In the auto industry, everyone talks about the inefficiencies of big supply chains, but nobody seems to be able to do anything about them.
A new supplier organization, formed last year in Chicago by companies of various industries, is looking for ways to help U.S.-based manufacturers better manage the various tiers of suppliers that serve them.
Two automakers, Chrysler Corp. and Honda of America Manufacturing Inc., are charter members of the new nonprofit group called the National Initiative for Supply Chain Integration Ltd., or NISCI.
Other charter members are Deere & Co., Harley Davidson Motor Co., AK Steel Corp., IBM, Procter & Gamble, National Association of Purchasing Management, Supply America Corp. (a U.S. Department of Commerce organization) and Trane Co.
Their products and industries differ vastly, but all of these organizations have long supply chains.
In the auto industry's case, it is known that opportunities to cut costs and boost productivity are being missed. But finding ways to make improvements at the supplier level has been difficult.
'Our approach is to develop experiments and run them across the supply chains of companies to learn how to make supply-chain integration work,' says Mike Doyle, chairman and CEO of NISCI. 'Experi-ences are shared so that member firms can benefit and solutions are found for all trading partners.'
One problem with managing automotive supply chains is determining who is in the chain and who isn't, Doyle says. 'Many manufacturers on the lower tiers are unaware that they are automotive suppliers and don't identify themselves as such. We need to reach all of those companies.'
A matter of trust
Research has shown that larger auto industry manufacturers have waste in their supply chains accounting for as much as 20 to 30 percent of costs. And the nation's 330,000 smaller manufacturers lack the staffs and sophistication to help their suppliers operate at top efficiency, Doyle says.
He reports that one important step in better management is creating trust. Trust is hardly a given among suppliers - even those working for the same OEM, he says.
'Far too frequently, there's a shortfall,' Doyle says. The auto industry has a history of supplier distrust generated by treating suppliers roughly and doing a lot of dictating.
Another crucial step is empowerment, or encouraging the involvement of suppliers at all levels.
'Supply-chain decisions should be made at the place where the competency resides,' Doyle reasons. 'But many suppliers are afraid to question orders from above. The supplier fails to mention any savings or improvements that could be realized, saying to himself, 'I'll just do the job, keep my mouth shut and get paid.''
Room to learn
There are numerous exceptions to the problems Doyle describes. One of the most notable is Chrysler; its supplier relations program has served as a blueprint for the auto industry.
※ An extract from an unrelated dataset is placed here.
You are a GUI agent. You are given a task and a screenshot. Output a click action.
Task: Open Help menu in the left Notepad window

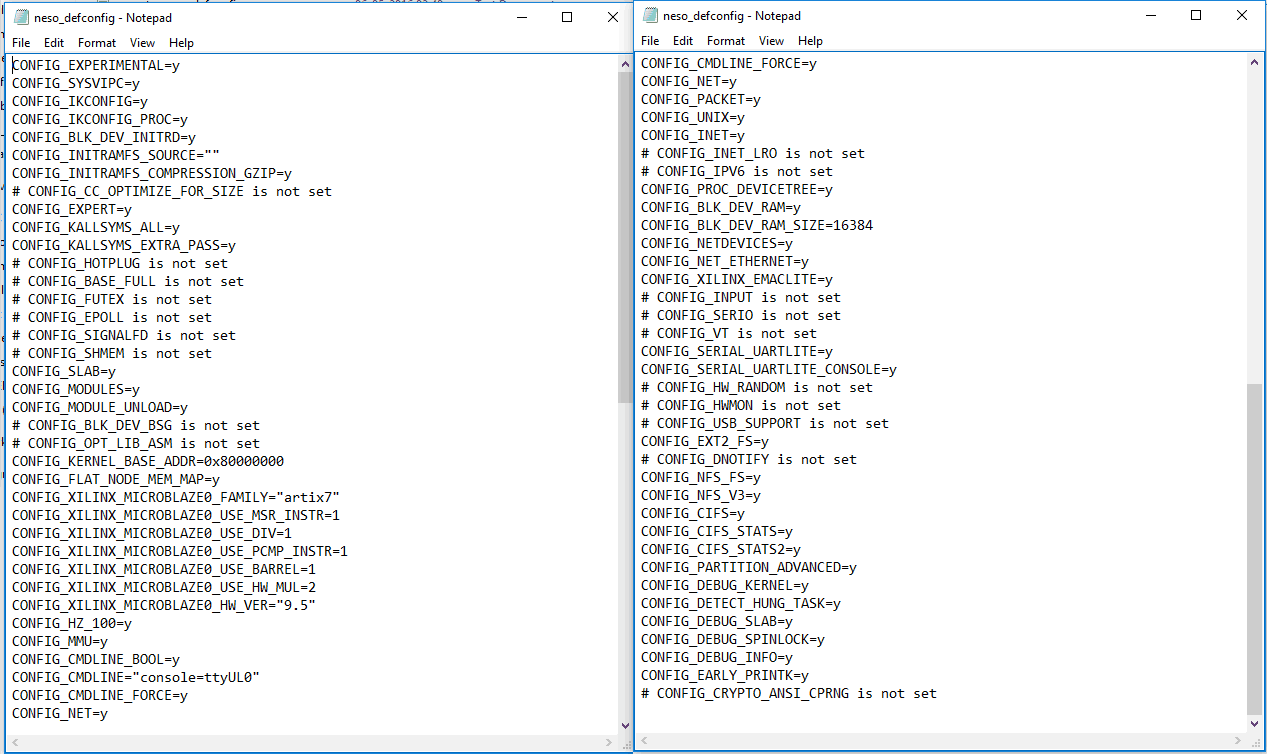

But Chrysler is participating in the new organization in hopes of finding additional benefits, says Jeffrey Trimmer, Chrysler's director of operations and strategy for procurement supply.
'We have a history of working with new ways to improve supplier relationships and the supply chain,' Trimmer says. 'NISCI provides a great opportunity to exchange information with other industries and learn. We in the Midwest tend to be shortsighted and forget that advances are being made in other industries.'
Honda, the other automotive charter member, sees educational benefits as a byproduct of joining NISCI.
'There's a strong need to develop purchasing professionals whose training reflects the changes being made in purchasing,' notes Jonathan Stegner, Honda of America's purchasing assistant manager. 'An organization such as NISCI can address these changes as well as influence and help set the direction of purchasing and supply-chain management education.'
Doyle says NISCI has already begun producing measurable benefits for its members. By 1999, he says, the benefits will range from tens of millions of dollars to hundreds of millions.
NISCI owes its creation to a federal government committee. The U.S. Commerce Department's National Institute of Standards and Technology first proposed creating a sort of industry think-tank to explore supply-chain issues. The new organization is funded by membership dues, plus a small share of the savings that members reap from learning and adopting new supply-chain practices.
It functions through a board of directors consisting of end-product users, raw material firms and small to medium-sized intermediate processors.
'Our main challenge for the future is that we're trying to create a new economic environment. We think supply-chain integration will be one of the most significant future shifts in the economy,' Doyle says.
John Bell is a free-lance reporter based in Chicago.